When he read Le Corbusier in the 1920s, Lutyens talked of our need for soft-muffled plaster walls, for houses that respected our human dimensions, for windows partitioned into panes. He understood the need to make houses human and he rejected the modernist idea of the house as machine. Lutyens came to architecture from a tradition that suggests an alternative aesthetic to the modern movement. He began his career as an Arts and Crafts architect in Surrey, designing villas in the local vernacular. He never lost the Arts and Crafts feel for local materials and texture, for craftsmanship and local skills. This is something that modernism, with its reinforced concrete and prefabricated structures, has destroyed altogether. Like the local food economy food, we need to get it back; modernism is to building what the supermarket is to food, and not for nothing has it been described as the “international style”.

But Lutyens disliked the idea of a William Morris-like socialist/medieval village community. Nor did he buy into the idea of the architect as social reformer, moulding people’s lives and creating ideal communities. At Hampstead Garden Suburb, he designed Central Square as an aesthetic experience. His country houses have circulating plans, rather than straight axes; they set up expectations only to baffle them, and arrive at an unexpected climax. At Hampstead he did the same. He designed a square where the pedestrian, moving through the central space, sees different vistas, playing games with perspective. People were not things for Lutyens, but moral beings, with social and aesthetic needs.

Learning from Lutyens

According to modernist critics like Nikolas Pevsner, the Arts and Crafts movement ought to have developed towards art nouveau and hence modernism. In the case of Lutyens this didn’t happen. Instead, by his “turn to classicism” in the years before 1914, he caused the abortion of the modern movement in this country. Lutyens is seen as the great betrayer, and his classical work has been dismissed as mere historical pastiche.

In fact the opposite is the case: Lutyens developed a new kind of classicism, known as elemental classicism. Take the memorials he designed after the Great War. Instead of heavy, fussy stone crosses, he designed two simple structures: the stone of remembrance, which is the prototype for the Cenotaph in Whitehall, and the memorial arch. The stone of remembrance is a segment of a circle; its centre is some 1000 feet below the earth. All the vertical lines would meet at some thousand or so feet into the sky. In other words, rather than a solid square, the stone is slightly curved: this is playing with the classical concept of entasis, or curving a column. With the memorial arches at Thiepval he took another simple classical concept, the triumphal arch. At Thiepval he piled arches upon arches in strict geometrical ratio to create an extraordinarily moving memorial to the missing of the Somme, inscribed with the names of the dead. For Liverpool’s Catholic Cathedral (unbuilt) he used the same structure of massed monumental arches.

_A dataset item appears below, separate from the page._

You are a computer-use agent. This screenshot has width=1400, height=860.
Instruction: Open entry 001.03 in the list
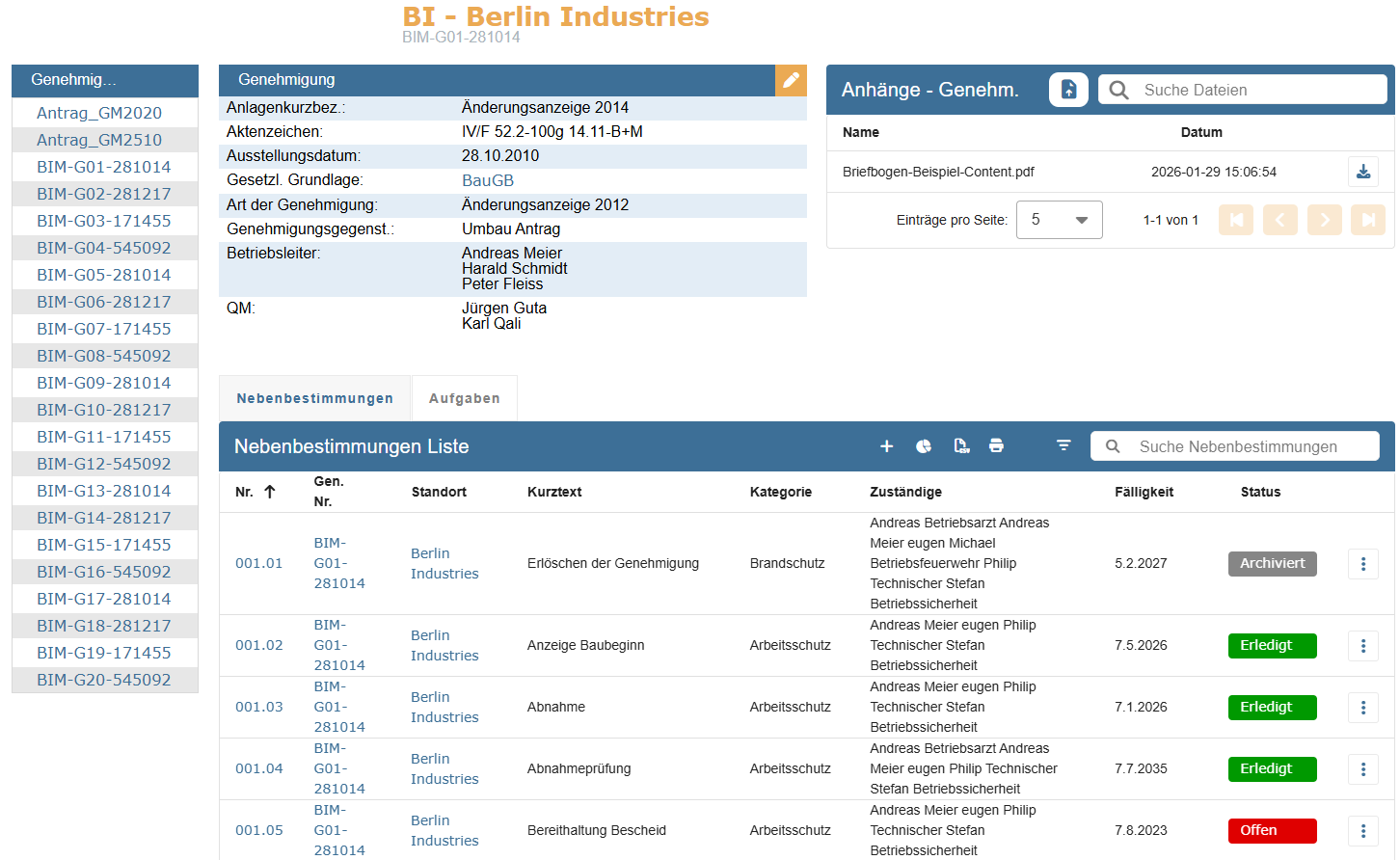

Geometrical inventiveness underlies some of his greater pieces of city architecture. The Midland Bank at Poultry in the City of London plays with the idea of the wall. When he designed castles like Drogo, he took the idea of the castle and played with it, hinting at “enlargement” and climax and creating a castle which is really a piece of theatre rather than a working castle. As Pevsner pointed out, Lutyens was perhaps the greatest builder of follies the folly-building English have ever produced.

Lutyens was not an architectural visionary, but he was certainly an artist-architect, producing non-functional one-offs and designing houses for an elite. To this extent he gives no example for the modern city. But we can still learn from him today. He believed passionately that cities should be aesthetically pleasing. Shoddy design was anathema: when his assistants objected that no one would see the roofs of their houses, he replied simply, “God does”. He took the language of classicism and pushed it to new limits. His later work suggests an alternative to modernism which has been too long ignored.